He staked a permanent place for Oakland on the international rap map over a more than 25-year career, but Too $hort (born Todd Shaw) made his live debut in San Francisco's Fillmore District just this past weekend, via four performances at Yoshi's with a live band.
Sunday's final set kicked off with a cover of Sexual Harassment's electro-tinged 1983 come-on "I Need a Freak," which was given a rock-ish charge with live bass and two guitars (one of them played by S.F.'s own Martin Luther).
Next came an apt warning to the ladies from $hort: "If you come to a Too $hort show," he cautioned, "you will get called a bitch."

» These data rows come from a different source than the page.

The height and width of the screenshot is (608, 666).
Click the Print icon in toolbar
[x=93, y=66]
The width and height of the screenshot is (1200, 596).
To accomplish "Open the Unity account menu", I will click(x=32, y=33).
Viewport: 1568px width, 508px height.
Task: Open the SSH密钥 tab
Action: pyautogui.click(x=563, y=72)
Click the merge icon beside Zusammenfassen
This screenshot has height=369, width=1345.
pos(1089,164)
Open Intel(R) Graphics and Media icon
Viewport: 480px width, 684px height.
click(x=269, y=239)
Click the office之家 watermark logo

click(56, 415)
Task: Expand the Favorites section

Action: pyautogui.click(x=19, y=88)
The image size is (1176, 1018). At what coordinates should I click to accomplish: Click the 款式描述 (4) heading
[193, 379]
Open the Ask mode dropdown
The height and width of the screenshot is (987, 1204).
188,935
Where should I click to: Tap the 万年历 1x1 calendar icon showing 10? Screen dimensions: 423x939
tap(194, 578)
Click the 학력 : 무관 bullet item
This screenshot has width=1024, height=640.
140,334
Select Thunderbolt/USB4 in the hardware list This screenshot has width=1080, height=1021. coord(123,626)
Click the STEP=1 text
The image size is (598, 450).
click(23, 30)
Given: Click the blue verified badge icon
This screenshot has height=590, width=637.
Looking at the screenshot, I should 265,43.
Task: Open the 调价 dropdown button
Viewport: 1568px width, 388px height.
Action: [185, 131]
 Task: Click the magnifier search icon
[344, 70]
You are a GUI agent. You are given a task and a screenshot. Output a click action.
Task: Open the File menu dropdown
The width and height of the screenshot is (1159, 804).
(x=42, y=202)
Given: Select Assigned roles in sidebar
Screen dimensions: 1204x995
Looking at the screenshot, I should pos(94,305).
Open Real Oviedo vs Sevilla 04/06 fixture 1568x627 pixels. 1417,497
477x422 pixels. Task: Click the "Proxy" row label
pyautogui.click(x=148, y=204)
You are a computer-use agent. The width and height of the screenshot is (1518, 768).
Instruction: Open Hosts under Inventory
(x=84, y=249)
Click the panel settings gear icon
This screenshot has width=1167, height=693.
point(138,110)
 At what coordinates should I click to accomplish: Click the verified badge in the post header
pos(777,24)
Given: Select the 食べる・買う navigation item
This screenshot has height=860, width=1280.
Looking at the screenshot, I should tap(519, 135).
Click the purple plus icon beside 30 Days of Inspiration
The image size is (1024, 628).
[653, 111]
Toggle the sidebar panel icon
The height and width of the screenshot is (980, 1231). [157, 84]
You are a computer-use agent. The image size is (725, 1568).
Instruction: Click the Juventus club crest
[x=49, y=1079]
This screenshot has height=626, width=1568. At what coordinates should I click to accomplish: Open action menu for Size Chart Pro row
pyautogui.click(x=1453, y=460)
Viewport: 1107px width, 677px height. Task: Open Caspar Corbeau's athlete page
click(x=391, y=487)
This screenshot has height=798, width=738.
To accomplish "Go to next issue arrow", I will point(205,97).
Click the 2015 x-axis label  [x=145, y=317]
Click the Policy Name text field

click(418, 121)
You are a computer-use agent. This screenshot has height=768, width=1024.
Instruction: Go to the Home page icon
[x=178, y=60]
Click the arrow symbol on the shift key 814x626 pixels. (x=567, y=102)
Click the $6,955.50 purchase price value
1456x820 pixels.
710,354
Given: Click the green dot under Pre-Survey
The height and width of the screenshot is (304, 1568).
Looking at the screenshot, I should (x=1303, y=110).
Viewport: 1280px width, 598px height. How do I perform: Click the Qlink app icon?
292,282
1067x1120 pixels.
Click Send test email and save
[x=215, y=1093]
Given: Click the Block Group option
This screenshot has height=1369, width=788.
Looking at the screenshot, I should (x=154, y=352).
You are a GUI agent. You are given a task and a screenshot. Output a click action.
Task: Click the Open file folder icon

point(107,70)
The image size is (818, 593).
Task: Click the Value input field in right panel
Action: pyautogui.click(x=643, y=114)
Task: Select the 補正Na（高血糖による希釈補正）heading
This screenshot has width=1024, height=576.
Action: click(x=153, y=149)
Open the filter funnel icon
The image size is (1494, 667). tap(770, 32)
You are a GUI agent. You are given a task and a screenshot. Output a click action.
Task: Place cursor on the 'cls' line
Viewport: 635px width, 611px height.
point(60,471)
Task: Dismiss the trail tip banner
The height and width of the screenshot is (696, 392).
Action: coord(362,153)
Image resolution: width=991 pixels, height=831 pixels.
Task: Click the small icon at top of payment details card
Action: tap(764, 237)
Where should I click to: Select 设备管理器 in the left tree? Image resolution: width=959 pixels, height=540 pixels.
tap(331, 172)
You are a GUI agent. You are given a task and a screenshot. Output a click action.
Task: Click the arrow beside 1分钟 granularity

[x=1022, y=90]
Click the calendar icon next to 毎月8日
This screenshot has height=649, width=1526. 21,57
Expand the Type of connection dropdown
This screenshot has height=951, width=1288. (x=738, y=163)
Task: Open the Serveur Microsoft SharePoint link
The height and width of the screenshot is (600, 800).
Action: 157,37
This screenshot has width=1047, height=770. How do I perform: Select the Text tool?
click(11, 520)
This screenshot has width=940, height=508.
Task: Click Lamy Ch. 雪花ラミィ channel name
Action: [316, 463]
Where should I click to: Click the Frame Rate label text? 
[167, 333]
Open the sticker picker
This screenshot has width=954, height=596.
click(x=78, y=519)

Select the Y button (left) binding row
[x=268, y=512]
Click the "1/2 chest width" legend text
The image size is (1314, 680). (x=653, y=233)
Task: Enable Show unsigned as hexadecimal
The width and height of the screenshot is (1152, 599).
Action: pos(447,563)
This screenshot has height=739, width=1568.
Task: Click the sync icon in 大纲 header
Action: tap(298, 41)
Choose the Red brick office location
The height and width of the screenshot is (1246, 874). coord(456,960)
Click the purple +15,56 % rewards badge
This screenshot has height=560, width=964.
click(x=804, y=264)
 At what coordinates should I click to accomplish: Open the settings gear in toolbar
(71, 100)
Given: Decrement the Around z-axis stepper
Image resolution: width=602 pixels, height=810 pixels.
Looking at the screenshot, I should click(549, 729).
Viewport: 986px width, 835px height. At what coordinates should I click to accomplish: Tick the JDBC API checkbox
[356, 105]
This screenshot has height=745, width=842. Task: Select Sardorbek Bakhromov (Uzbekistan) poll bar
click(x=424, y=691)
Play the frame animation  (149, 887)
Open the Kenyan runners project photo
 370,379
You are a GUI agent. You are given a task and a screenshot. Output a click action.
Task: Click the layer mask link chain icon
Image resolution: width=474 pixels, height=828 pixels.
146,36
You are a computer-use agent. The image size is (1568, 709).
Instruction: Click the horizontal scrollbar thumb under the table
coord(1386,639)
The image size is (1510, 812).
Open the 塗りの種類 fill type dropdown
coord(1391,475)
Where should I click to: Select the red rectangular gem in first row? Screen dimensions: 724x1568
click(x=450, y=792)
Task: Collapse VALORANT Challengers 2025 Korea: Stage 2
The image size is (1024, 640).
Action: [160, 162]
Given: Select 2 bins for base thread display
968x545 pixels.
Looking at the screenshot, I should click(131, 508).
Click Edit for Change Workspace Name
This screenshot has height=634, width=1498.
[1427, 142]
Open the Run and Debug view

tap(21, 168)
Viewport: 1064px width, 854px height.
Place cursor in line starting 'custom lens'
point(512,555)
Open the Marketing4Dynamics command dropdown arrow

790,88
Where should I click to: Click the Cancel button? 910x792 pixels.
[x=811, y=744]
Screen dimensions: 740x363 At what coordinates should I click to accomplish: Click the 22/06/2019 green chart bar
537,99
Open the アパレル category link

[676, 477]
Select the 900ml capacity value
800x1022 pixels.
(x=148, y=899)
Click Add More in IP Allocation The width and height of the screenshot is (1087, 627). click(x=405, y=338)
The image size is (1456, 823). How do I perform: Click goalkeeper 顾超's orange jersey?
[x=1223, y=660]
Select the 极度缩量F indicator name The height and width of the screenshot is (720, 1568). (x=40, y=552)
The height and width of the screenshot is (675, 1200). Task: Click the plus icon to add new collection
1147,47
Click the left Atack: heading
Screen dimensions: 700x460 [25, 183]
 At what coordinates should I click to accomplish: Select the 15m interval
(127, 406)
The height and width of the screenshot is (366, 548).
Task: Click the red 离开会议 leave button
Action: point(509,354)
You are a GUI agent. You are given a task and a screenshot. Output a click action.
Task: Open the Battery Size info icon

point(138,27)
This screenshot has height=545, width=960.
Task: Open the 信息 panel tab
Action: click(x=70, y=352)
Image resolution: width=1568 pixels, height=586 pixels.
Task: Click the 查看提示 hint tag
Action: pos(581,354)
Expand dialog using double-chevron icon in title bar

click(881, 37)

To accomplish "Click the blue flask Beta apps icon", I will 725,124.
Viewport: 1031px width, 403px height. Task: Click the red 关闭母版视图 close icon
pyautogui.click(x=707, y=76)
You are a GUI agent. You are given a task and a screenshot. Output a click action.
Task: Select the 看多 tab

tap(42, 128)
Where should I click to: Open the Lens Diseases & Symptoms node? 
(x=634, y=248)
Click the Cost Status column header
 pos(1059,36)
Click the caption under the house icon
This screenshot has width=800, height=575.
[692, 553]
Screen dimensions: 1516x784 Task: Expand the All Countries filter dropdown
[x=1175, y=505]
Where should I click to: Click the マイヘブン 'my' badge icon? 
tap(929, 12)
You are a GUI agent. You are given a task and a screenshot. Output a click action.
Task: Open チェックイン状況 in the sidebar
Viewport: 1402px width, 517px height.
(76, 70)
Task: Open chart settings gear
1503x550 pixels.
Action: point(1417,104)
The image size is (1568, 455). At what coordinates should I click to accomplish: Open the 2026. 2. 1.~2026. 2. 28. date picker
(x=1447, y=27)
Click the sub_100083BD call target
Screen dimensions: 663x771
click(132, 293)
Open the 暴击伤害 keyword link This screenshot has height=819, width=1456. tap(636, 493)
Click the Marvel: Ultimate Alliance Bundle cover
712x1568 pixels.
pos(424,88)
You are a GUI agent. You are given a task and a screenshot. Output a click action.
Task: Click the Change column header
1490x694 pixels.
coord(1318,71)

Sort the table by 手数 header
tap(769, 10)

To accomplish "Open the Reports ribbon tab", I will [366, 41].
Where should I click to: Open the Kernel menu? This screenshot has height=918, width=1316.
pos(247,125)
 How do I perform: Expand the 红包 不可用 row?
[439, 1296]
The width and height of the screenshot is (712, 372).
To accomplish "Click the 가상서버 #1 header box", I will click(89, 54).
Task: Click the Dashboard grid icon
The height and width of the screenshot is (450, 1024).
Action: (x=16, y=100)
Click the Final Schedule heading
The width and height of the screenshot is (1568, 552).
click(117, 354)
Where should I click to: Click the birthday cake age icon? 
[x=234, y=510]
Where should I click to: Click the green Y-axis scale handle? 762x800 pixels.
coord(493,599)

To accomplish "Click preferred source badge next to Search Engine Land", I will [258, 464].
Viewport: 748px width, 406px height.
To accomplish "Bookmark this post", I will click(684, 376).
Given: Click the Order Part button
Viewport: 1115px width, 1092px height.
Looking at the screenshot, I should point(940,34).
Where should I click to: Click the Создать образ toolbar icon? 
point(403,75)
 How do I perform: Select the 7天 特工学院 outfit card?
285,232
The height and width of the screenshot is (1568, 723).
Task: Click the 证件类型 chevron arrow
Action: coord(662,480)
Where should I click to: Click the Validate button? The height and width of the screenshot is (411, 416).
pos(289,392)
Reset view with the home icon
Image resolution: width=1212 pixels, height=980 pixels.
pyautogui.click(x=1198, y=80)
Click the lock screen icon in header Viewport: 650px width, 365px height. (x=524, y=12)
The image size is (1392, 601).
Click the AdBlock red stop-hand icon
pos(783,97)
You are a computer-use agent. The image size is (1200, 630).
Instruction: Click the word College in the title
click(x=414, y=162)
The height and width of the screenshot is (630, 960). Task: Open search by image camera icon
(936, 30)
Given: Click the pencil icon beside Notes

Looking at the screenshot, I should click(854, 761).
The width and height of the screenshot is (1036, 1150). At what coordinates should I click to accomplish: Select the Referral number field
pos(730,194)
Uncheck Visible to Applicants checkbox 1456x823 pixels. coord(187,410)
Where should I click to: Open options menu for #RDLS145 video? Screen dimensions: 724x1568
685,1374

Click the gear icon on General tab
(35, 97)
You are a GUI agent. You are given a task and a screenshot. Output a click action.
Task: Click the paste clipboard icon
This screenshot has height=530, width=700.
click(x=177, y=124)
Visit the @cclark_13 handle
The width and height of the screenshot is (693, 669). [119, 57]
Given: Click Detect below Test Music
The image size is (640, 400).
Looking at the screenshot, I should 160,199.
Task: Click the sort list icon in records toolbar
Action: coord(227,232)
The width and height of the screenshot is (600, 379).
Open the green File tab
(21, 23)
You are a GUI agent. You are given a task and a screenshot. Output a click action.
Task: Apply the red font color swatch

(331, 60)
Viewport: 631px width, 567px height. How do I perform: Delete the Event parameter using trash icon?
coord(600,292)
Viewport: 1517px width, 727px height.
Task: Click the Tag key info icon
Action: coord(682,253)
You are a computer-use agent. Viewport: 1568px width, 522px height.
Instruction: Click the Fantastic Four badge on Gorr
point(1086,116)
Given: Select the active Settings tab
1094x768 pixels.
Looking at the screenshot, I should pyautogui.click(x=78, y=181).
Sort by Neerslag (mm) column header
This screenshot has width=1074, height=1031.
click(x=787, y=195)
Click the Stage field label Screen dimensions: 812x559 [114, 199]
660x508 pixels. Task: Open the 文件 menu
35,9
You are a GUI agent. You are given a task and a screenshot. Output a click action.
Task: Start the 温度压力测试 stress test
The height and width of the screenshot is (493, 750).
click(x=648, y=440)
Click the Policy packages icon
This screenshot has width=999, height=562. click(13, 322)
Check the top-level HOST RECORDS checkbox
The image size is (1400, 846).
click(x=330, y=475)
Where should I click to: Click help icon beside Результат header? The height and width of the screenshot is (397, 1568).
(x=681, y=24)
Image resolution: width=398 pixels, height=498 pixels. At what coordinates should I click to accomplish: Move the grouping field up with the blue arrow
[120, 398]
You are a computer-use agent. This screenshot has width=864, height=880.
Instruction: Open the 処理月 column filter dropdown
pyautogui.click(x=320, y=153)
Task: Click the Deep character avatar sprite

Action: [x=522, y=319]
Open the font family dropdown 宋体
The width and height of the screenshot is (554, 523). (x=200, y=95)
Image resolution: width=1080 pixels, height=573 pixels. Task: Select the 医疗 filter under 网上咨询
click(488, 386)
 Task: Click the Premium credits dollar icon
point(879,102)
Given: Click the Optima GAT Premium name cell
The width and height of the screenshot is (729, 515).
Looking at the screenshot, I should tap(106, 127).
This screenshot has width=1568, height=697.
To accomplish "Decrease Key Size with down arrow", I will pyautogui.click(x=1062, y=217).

He explained that he usually makes the audience wait for the classics, but for this show he decided to lead with them, perhaps owing to his observation that the audience was an older one. It was a smart choice, as big voices in the crowd knew the key words and punchlines to early hits like "Freaky Tales," "Gettin' It," "Life Is . . ." and "The Ghetto." During the latter, he proclaimed his love for the hood and its many bargains.
"Anyone got the iPad 2? I want that now, and I'm not gonna pay $500 for it," $hort said. "I got the new iPad in the hood for like $250, with the service plan and everything. Anyone got some Harley Davidson parts?"
Anchored by Luther and Silk-E, a beautifully brash singer-rapper from Richmond, $hort's band had no trouble changing direction on a dime, whether to channel a moment of P-Funk or to delve into some nastified R&B slow jamming. They added new words and flair to some of his more memorable remix appearances in recent years, including Kelis' "Bossy," Devin The Dude's "Finer Things," and E-40's "Bitch."Richie Rich, the old-school MC fond of saying he's "the only Bay Area rapper still living criminal," made a surprise appearance on stage to rap with $hort on "Dope Fiend" and to offer his memorable verse on "I Got Five On It" by the Luniz ("At every event I'm sacked up, so if you need me, scream double R when you see me") and his local radio hit "What I Ain't Gon Do."
"We used to sell coke together," $hort told the crowd. "Coca-Cola at the Oakland A's games. I was 15 and he was 13. We'd shout, 'Coke! Coke! Coke!'"
The last songs of the night (the Lil Jon-produced "Blow The Whistle" and "Burn Rubber") were dedicated to the "young bitches" in the crowd. "This is your moment!" he proclaimed. "I want to see some asses wiggling!"
$hort showed he wasn't too big to make fun of himself, as he told a story about how some elementary school kids told him that, while he wrote his 2006 hyphy hit "Blow The Whistle" as a sports metaphor, nowadays the phrase actually refers to boys receiving oral pleasure.
"I told them I knew that all along," he joked, but admitted he was clearly being schooled by the youngsters.
Critic's NotebookPersonal bias: Mr. Shaw is a frequent and favorite interview subject; recent encounters include discussing the local legacy of the Black Panthers and following him to his favorite restaurant in Oakland for this amazing video.
Random detail: The highlight of the merch table was Silk-E's "You Hella Fake" T-shirt.
By the way: Too $hort's next studio album is being recorded with the assistance of his live band, and is due out before the end of the year.
Conclusion: Comedic, nasty, and musically flawless, the two-plus hour set was over way too soon.